Ils sont neuf autour d’une grande table ovale. À une extrémité, la présidente du jury et, de chaque côté, deux assesseurs. En face, les six jurés qui doivent maintenant, après quatre jours de procès, décider du sort de l’accusée. Devant eux, une simple feuille. Le hasard les a projetés là, malgré eux, les épaules chargées d’une responsabilité qui les dépasse. Assurément un grand moment de leur vie. Et si certains ont cru affronter cette affaire sans trop se poser de questions, engoncés dans leurs convictions, la solennité du lieu, des débats, l’intervention des juges, des victimes et de tous les autres protagonistes les a vite rattrapés et a quelque peu bousculé leurs certitudes. Et maintenant, ils sont là, prêts à prendre des décisions dont va dépendre la vie future d’une personne qu’ils ne connaissaient pas voici encore quelques jours.

La présidente termine son énoncé introductif.

— Mesdames et messieurs les jurés, je viens donc de vous rappeler les faits ainsi que le rapport sur la personnalité de l’accusée. Je vous propose de répondre à la première question sur la culpabilité. La réponse est simple : oui ou non. Il ne peut y avoir de réponse intermédiaire. Il vous faut l’écrire sur le papier que l’on vous a distribué et le mettre dans l’urne après l’avoir replié, puisque tous les votes se font à bulletins secrets. Je vous laisse donc décider en votre âme et conscience. Inutile, je pense, de vous rappeler qu’il s’agit de votre intime conviction et que de votre décision, dépend le sort d’une personne.

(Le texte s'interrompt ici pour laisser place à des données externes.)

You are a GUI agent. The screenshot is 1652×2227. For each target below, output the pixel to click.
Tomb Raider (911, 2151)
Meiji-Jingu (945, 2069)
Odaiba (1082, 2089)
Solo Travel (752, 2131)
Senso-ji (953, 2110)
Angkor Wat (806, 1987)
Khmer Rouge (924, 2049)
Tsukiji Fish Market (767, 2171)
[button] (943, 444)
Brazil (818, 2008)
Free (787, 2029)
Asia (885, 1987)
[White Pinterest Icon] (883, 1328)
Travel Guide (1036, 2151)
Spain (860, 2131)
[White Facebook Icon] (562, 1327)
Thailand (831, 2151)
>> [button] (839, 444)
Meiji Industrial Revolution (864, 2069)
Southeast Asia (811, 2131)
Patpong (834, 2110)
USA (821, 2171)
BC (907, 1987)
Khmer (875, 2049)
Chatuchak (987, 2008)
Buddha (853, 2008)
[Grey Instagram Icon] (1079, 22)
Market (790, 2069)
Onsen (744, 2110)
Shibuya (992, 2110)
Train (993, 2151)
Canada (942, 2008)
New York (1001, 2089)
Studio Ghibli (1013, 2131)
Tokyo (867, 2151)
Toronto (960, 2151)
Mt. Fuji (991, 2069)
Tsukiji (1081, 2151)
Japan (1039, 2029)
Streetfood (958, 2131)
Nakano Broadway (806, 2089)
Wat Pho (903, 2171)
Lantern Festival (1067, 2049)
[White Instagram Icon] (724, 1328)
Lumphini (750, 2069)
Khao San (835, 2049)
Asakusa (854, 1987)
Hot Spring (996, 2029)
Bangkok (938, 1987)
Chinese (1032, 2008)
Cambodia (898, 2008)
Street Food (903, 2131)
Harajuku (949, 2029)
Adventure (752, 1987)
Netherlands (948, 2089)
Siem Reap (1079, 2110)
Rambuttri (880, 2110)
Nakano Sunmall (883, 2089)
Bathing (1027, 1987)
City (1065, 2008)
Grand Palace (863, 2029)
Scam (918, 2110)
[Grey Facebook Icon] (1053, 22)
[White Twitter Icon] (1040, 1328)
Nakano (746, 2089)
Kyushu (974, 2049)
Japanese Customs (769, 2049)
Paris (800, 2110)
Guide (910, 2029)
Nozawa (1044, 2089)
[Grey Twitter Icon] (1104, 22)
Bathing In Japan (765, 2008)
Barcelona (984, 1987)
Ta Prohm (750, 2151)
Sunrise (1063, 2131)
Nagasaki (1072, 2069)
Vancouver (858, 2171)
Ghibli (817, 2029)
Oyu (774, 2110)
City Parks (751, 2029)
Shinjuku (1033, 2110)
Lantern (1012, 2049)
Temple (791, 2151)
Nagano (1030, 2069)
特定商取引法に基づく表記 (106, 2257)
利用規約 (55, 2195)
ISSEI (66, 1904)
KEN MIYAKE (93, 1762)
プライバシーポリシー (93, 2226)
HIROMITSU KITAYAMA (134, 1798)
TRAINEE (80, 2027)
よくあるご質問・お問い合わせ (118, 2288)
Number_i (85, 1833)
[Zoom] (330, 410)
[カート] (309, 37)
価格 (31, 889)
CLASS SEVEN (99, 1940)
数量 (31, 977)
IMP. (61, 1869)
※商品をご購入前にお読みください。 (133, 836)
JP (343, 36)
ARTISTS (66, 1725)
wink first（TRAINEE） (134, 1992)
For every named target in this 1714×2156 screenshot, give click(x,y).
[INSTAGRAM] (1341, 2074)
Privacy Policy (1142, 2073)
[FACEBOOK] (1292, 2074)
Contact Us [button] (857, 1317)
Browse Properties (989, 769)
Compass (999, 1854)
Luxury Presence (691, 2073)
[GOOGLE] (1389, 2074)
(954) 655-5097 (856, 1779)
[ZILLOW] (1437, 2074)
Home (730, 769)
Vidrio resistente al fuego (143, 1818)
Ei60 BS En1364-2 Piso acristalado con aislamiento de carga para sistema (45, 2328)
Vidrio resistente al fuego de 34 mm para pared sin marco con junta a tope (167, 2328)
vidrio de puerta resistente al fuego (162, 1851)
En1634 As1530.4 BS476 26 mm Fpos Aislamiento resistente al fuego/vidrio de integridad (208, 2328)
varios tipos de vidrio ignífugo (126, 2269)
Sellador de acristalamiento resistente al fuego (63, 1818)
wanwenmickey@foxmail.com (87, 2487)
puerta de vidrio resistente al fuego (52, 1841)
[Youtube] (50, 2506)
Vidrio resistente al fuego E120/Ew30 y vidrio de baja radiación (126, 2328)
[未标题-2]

Serge Richter, 55 ans, grommelle en se renfonçant dans son siège. Père de trois enfants, il a une vision simple de la vie, de l’autorité et de la place de la femme dans la société ; elle reste à la maison, en charge des gamins et des tâches familiales. L’autorité, c’est lui. Il faut dire qu’avec sa forte carrure, alourdie par une bedaine de buveur de bière et un profil de rugbyman, on hésite à le contrarier. Des femmes, il en croise régulièrement. Sa vie de commercial lui laisse beaucoup d’opportunités pour tromper son épouse et lui permet ces aventures « sans importances ». Il est arrivé à ce procès irrité. Il n’y a pas eu de problème avec sa boîte ; de toute façon, il est impossible de se dérober. Ce n’est pas compté sur ses congés — manquerait plus que ça — après ces quatre jours, où tout a été décortiqué, il ne comprend toujours pas comment cette nana a pu tuer ces mecs.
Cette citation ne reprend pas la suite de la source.